ASSIGNMENT :: Nothing but the lines from the one containing "The image size is (523, 420)." to the end of the data should be returned, each exactly as written.

(Saved data entries)
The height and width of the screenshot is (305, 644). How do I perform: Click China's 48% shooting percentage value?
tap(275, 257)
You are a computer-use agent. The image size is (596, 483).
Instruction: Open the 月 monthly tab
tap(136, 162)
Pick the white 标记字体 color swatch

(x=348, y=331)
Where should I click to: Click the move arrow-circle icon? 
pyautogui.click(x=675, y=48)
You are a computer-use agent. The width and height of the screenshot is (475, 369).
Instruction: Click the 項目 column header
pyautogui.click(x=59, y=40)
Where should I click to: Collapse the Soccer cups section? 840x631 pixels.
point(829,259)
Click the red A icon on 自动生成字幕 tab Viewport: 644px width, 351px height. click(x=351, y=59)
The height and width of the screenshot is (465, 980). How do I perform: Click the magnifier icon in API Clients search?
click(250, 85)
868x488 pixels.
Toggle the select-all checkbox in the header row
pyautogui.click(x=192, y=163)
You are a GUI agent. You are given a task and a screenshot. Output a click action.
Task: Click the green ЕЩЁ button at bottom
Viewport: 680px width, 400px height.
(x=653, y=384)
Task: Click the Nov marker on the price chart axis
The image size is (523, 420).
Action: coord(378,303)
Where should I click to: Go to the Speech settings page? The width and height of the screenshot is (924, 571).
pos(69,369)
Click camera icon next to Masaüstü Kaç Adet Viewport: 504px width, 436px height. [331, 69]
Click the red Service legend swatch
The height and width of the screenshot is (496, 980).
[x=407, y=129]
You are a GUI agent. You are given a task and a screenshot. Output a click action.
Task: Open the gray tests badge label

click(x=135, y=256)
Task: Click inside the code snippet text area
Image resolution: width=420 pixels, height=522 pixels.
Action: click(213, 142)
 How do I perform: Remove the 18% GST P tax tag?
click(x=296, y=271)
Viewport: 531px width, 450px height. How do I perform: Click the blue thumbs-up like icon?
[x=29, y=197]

REPLY TO THE EXERCISE ::
The image size is (523, 420).
Action: coord(378,303)
Where should I click to: Go to the Speech settings page? The width and height of the screenshot is (924, 571).
pos(69,369)
Click camera icon next to Masaüstü Kaç Adet Viewport: 504px width, 436px height. [331, 69]
Click the red Service legend swatch
The height and width of the screenshot is (496, 980).
[x=407, y=129]
You are a GUI agent. You are given a task and a screenshot. Output a click action.
Task: Open the gray tests badge label

click(x=135, y=256)
Task: Click inside the code snippet text area
Image resolution: width=420 pixels, height=522 pixels.
Action: click(213, 142)
 How do I perform: Remove the 18% GST P tax tag?
click(x=296, y=271)
Viewport: 531px width, 450px height. How do I perform: Click the blue thumbs-up like icon?
[x=29, y=197]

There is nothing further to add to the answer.